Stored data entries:

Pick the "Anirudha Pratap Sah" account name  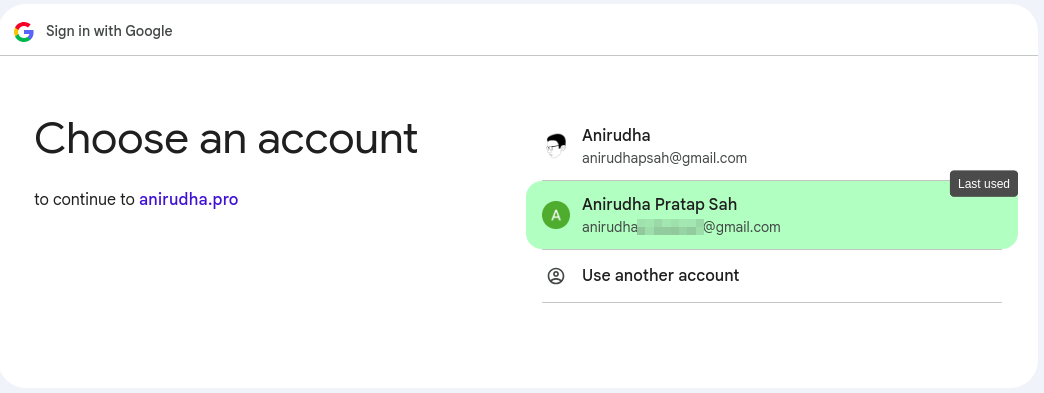coord(659,204)
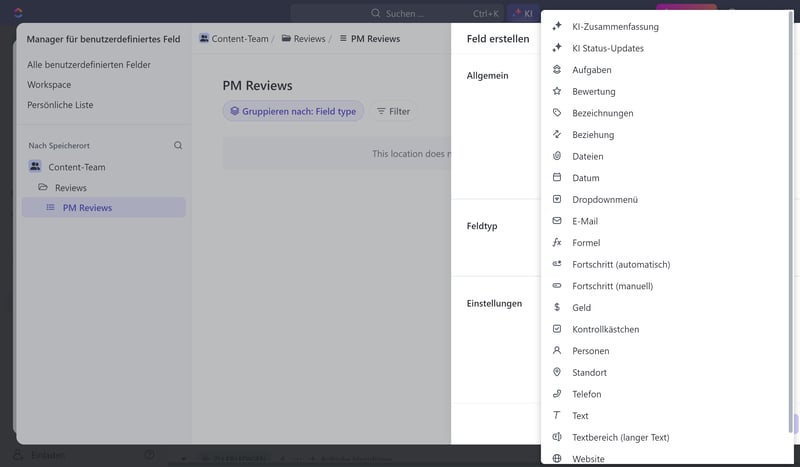Select PM Reviews list in sidebar

[x=87, y=208]
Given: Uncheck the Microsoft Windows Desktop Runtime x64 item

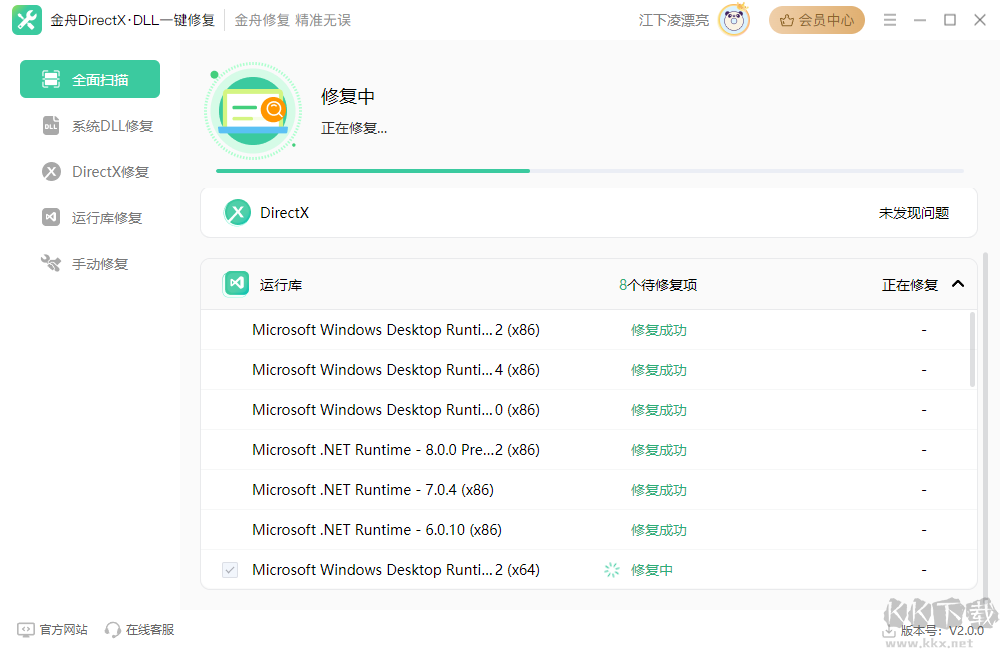Looking at the screenshot, I should pos(230,569).
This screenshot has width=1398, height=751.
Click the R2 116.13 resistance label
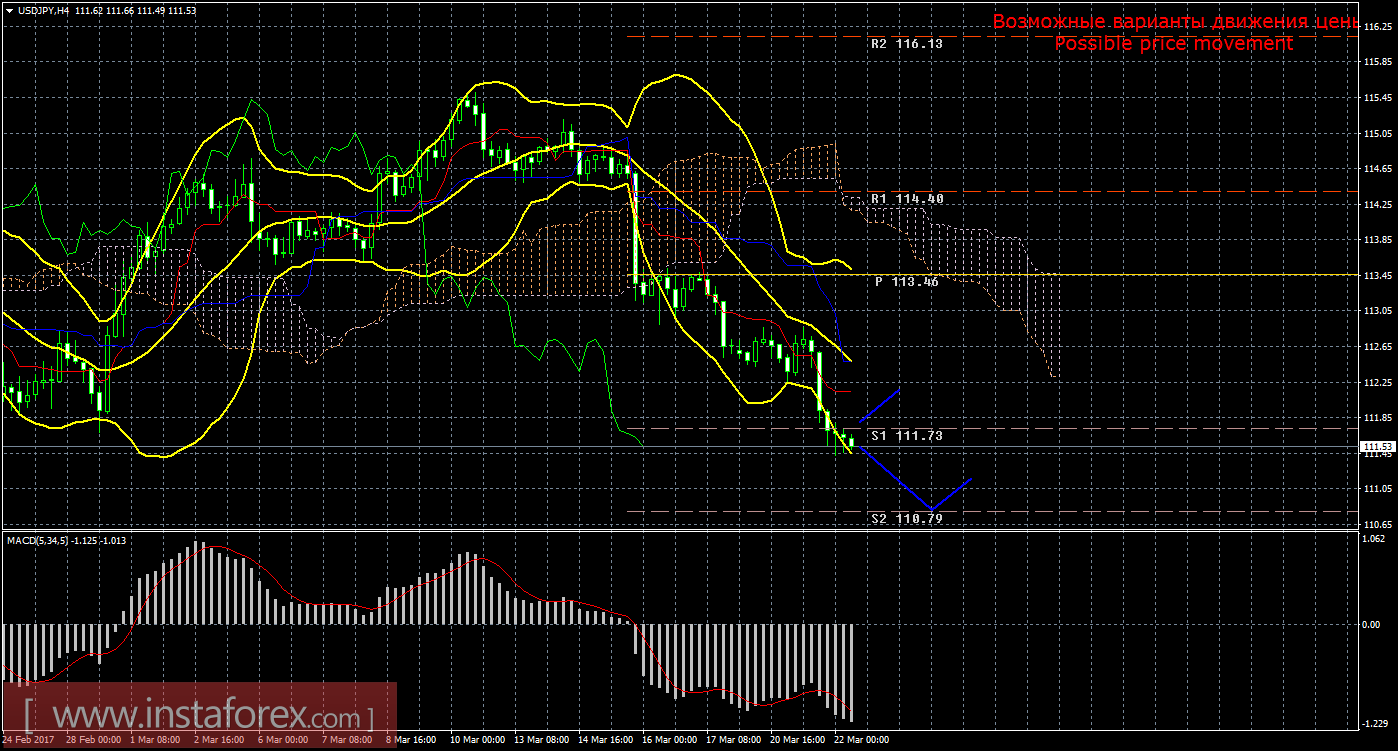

Exercise requirements:
The lines from the one containing "This screenshot has width=1398, height=751." through the last line of the data above are to be transcribed exactly, both included, with all pictures left out.

Finished task:
This screenshot has width=1398, height=751.
Click the R2 116.13 resistance label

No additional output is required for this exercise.